Non-tunneled venous catheter Dialysis access interventions Central line removal IVC filter placement Venography Catheter exchange Thoracentesis Paracentesis Thyroid biopsy Joint aspiration/injection Superficial aspiration, drainage or biopsy
What are Category 2 procedures?
Angiography (access size up to 7-F Venous interventions Chemo- or radioembolization Uterine fibroid embolization Transjugular liver bx Tunneled venous catheter Subcutaneous port placement Abscess drainage Biopsy (excluding superficial and renal) Percutenaous cholecystostomy Enteric tube placement Spinal procedures (vertebroplasty, LP, epidural, facet block)
What is the triad of symptoms associated with Leriche syndrome (distal aortic occlusion)?
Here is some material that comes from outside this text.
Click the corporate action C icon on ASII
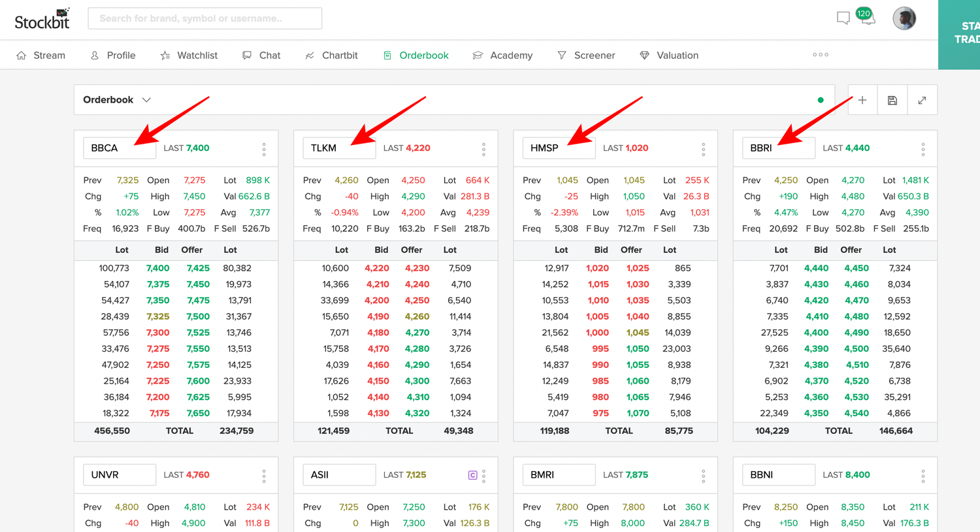Screen dimensions: 980x532 tap(472, 475)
1) Buttock and thigh claudication
2) Absent femoral pulses
3) Impotence
What is the angiographic appearance of Takayasu’s arteritis?
-Angiography shows long, smooth stenotic segments of the medium-size and large arteries.
What are the 4 types of Takayasu’s arteritis?
type I: classic type involving the solely the aortic arch branches : brachiocephalic trunk, carotid and subclavian arteries
type II:
IIa: involvement of the aorta solely at its ascending portion and/or at the aortic arch +/- branches of the aortic arch
IIb: involvement of the descending thoracic aorta +/ - ascending or aortic arch + branches
type III: involvement of the thoracic and abdominal aorta distal to the arch and its major branches, e.g. descending thoracic aorta + abdominal aorta +/ - renal arteries
type IV: sole involvement of the abdominal aorta and/or the renal arteries
type V: generalised involvement of all aortic segments
What is the typical dose range for catheter-directed tPA?
0.25 to 2 mg/hr
When is lytic therapy absolutely contraindicated?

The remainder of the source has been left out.